* Listed entries
◇ ◇ ◇

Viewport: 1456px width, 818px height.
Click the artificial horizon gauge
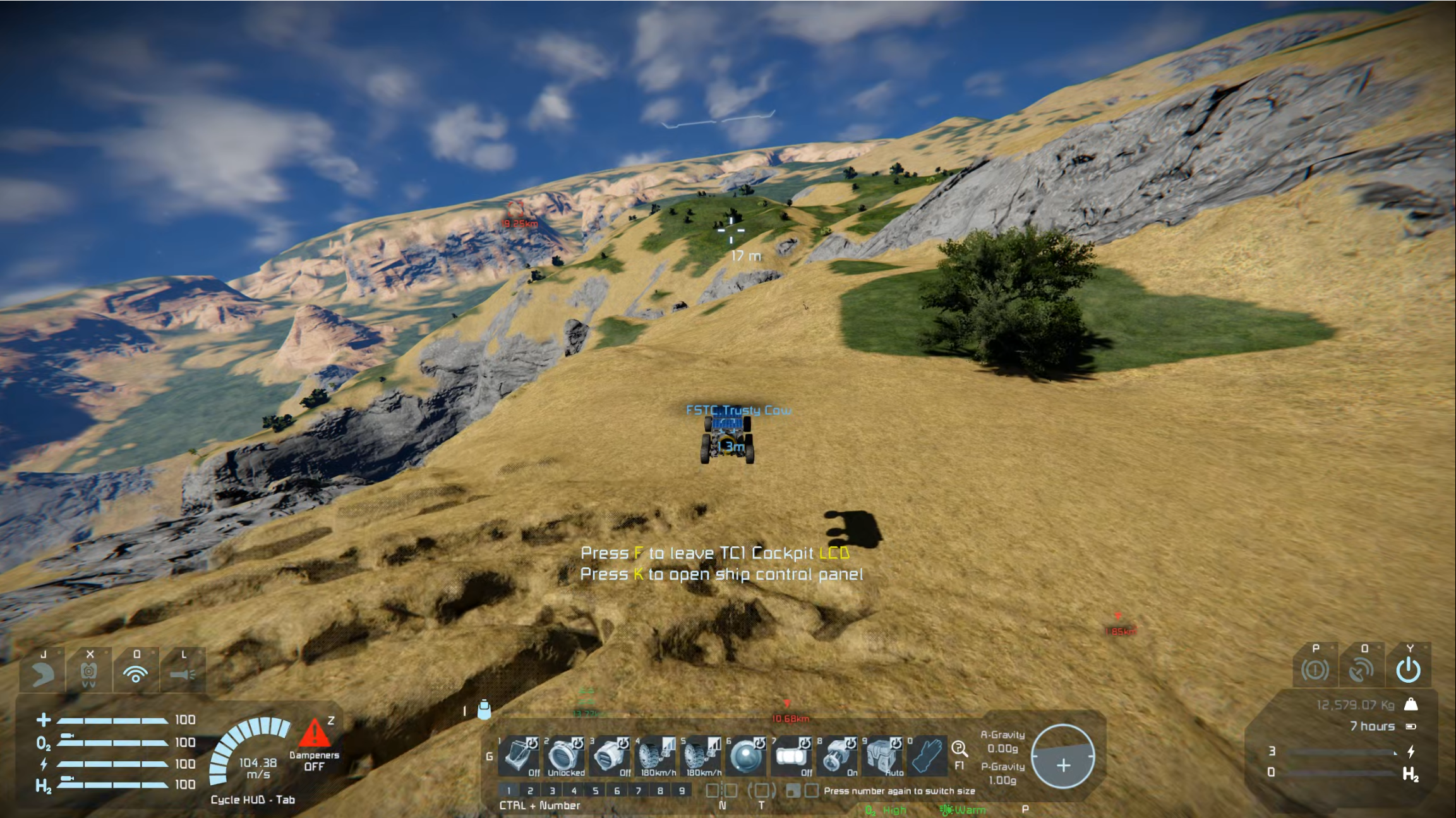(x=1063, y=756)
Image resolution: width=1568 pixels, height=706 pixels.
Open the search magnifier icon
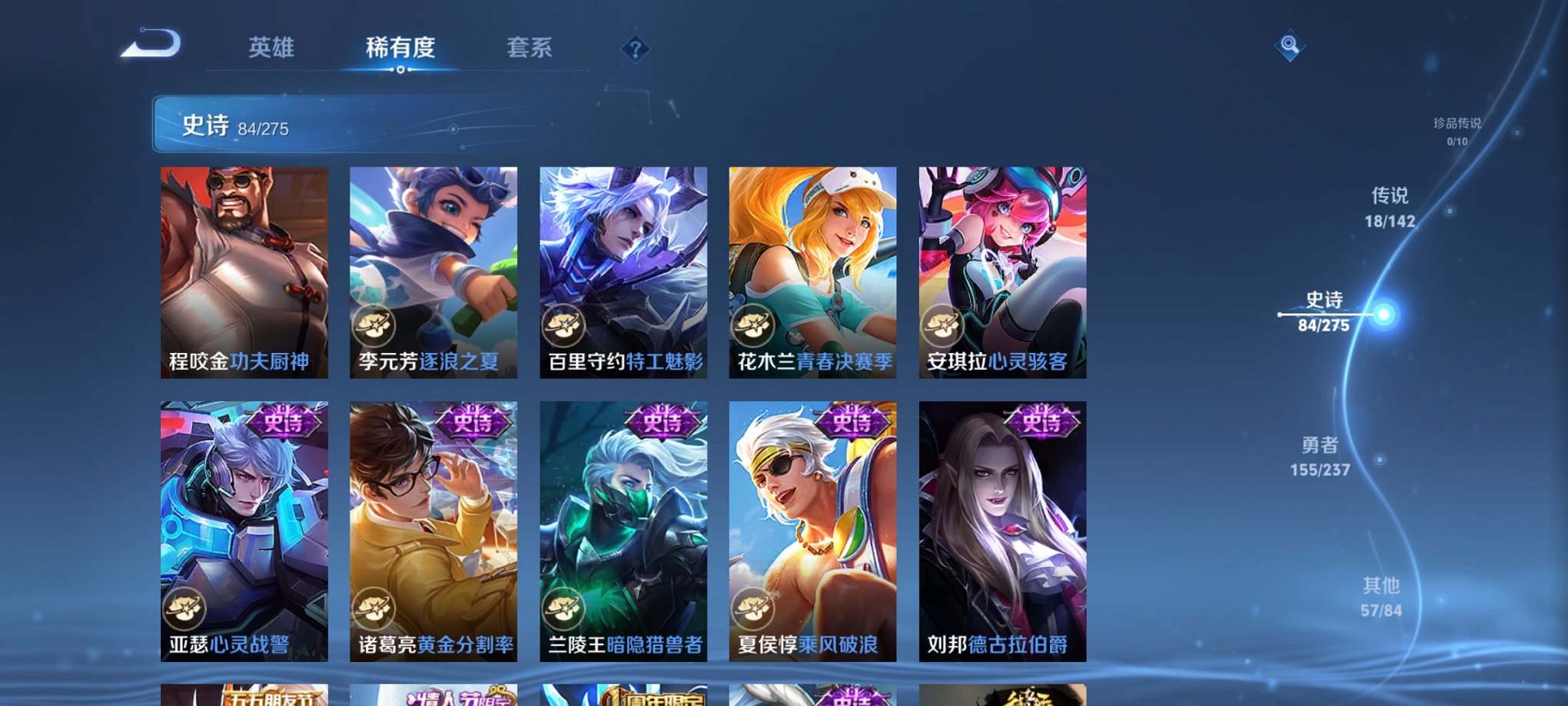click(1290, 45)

◇ ◇ ◇

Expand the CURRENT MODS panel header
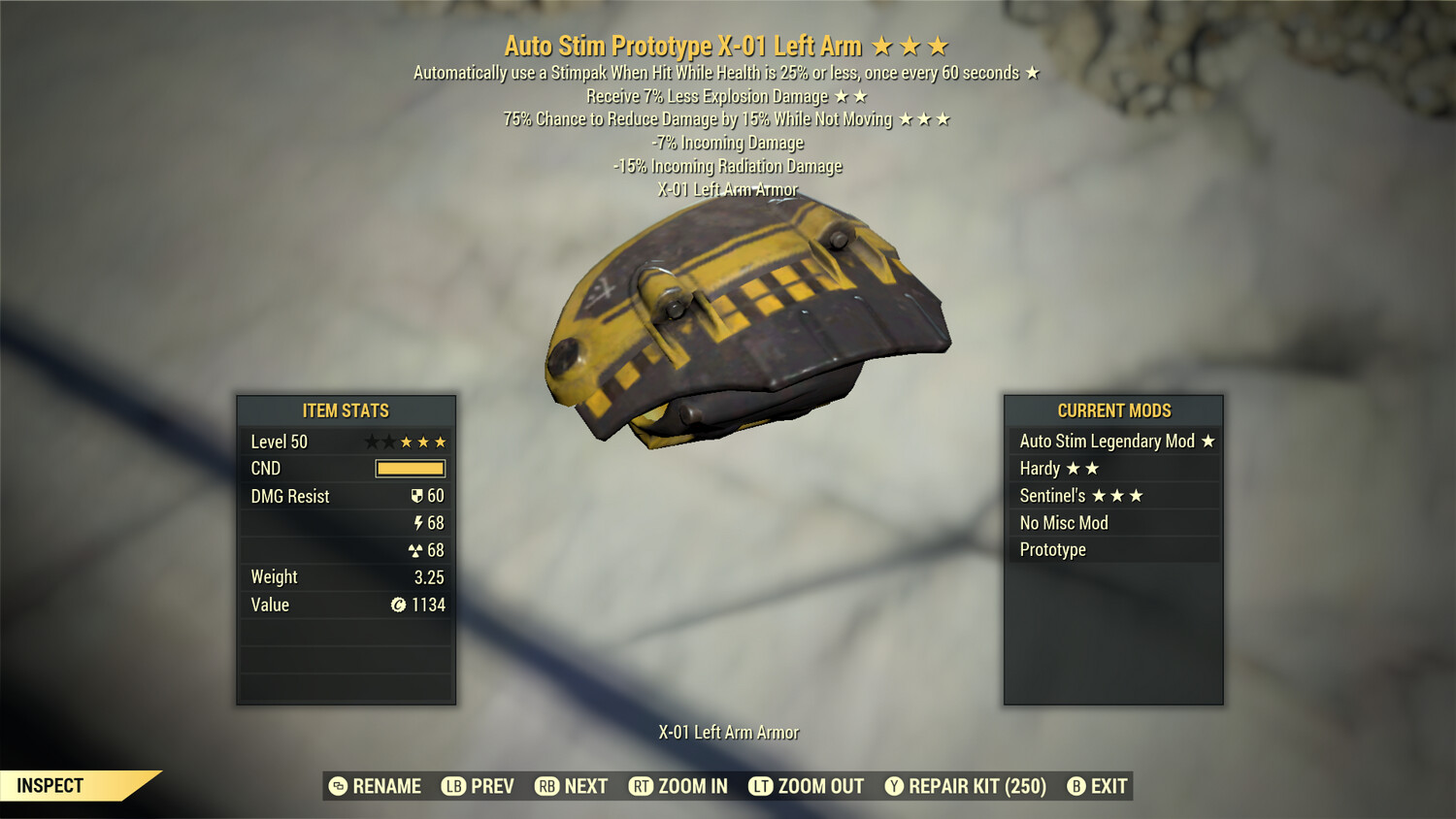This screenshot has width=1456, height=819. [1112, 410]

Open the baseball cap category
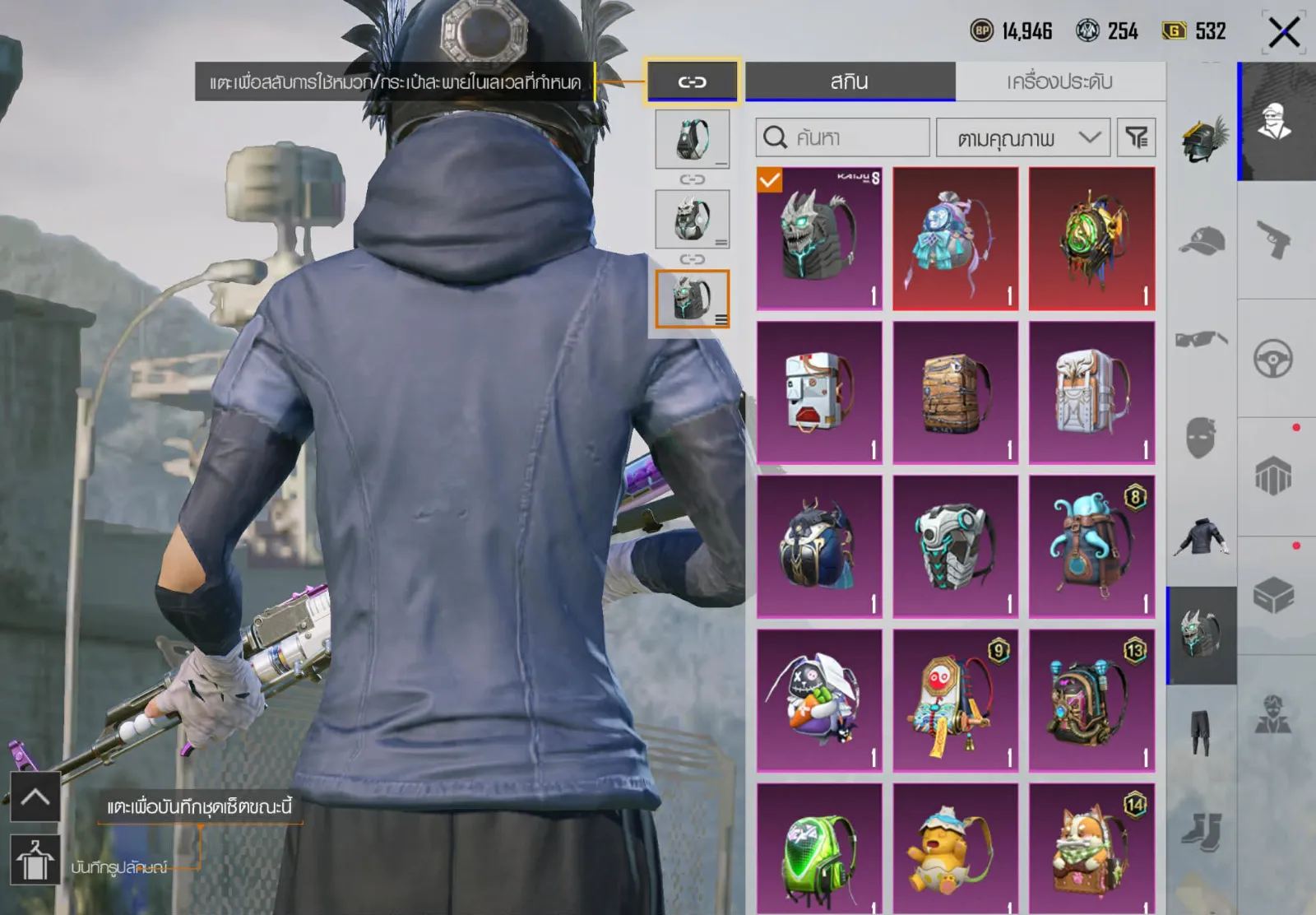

◇ ◇ ◇

Please put the records starting at the line containing "Image resolution: width=1568" and ending at the line containing "click(1290, 45)" into a two-column CSV with the columns input and output, one row per record. Place each record's text and its answer in their own quoted fields, turn line breaks into spaces, and leave the pictures out.

input,output
"Image resolution: width=1568 pixels, height=706 pixels. Open the search magnifier icon","click(1290, 45)"